🤖 AI Summary
To address the low compression efficiency and weak modeling capability of neural methods for LiDAR point cloud reflectance attributes, this paper proposes SerLiC, a serialized compression framework. SerLiC is the first to map 3D point clouds into 1D sequences according to scan order, constructing contextual representations by fusing scan indices, radial distances, and prior reflectance. It introduces a device-centric modeling perspective and designs a dual-parallel Mamba state-space architecture to enable efficient autoregressive dependency modeling with minimal parameters. Experiments demonstrate that SerLiC achieves over 2× compression ratio, reduces bit-rate by 22% compared to SOTA methods, and requires only 2% of their parameter count.
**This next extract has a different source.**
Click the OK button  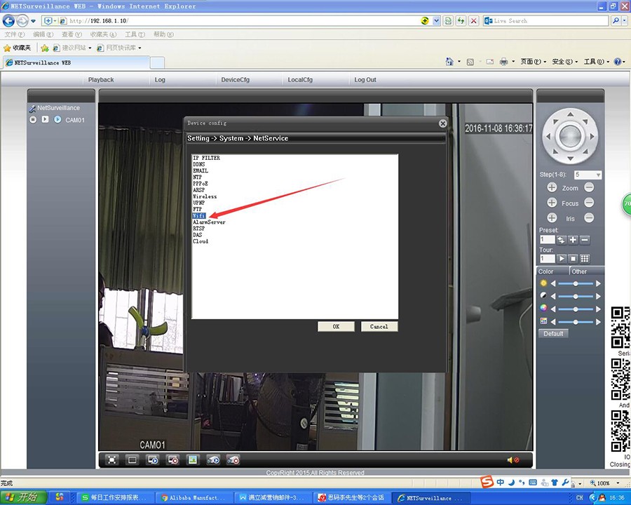(x=336, y=327)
Its lightweight variant operates at 10.3 fps with merely 111K parameters, striking an exceptional balance among compression performance, real-time inference, and deployment efficiency.
📝 Abstract
Reflectance attributes in LiDAR point clouds provide essential information for downstream tasks but remain underexplored in neural compression methods. To address this, we introduce SerLiC, a serialization-based neural compression framework to fully exploit the intrinsic characteristics of LiDAR reflectance. SerLiC first transforms 3D LiDAR point clouds into 1D sequences via scan-order serialization, offering a device-centric perspective for reflectance analysis. Each point is then tokenized into a contextual representation comprising its sensor scanning index, radial distance, and prior reflectance, for effective dependencies exploration. For efficient sequential modeling, Mamba is incorporated with a dual parallelization scheme, enabling simultaneous autoregressive dependency capture and fast processing. Extensive experiments demonstrate that SerLiC attains over 2x volume reduction against the original reflectance data, outperforming the state-of-the-art method by up to 22% reduction of compressed bits while using only 2% of its parameters. Moreover, a lightweight version of SerLiC achieves>10 fps (frames per second) with just 111K parameters, which is attractive for real-world applications.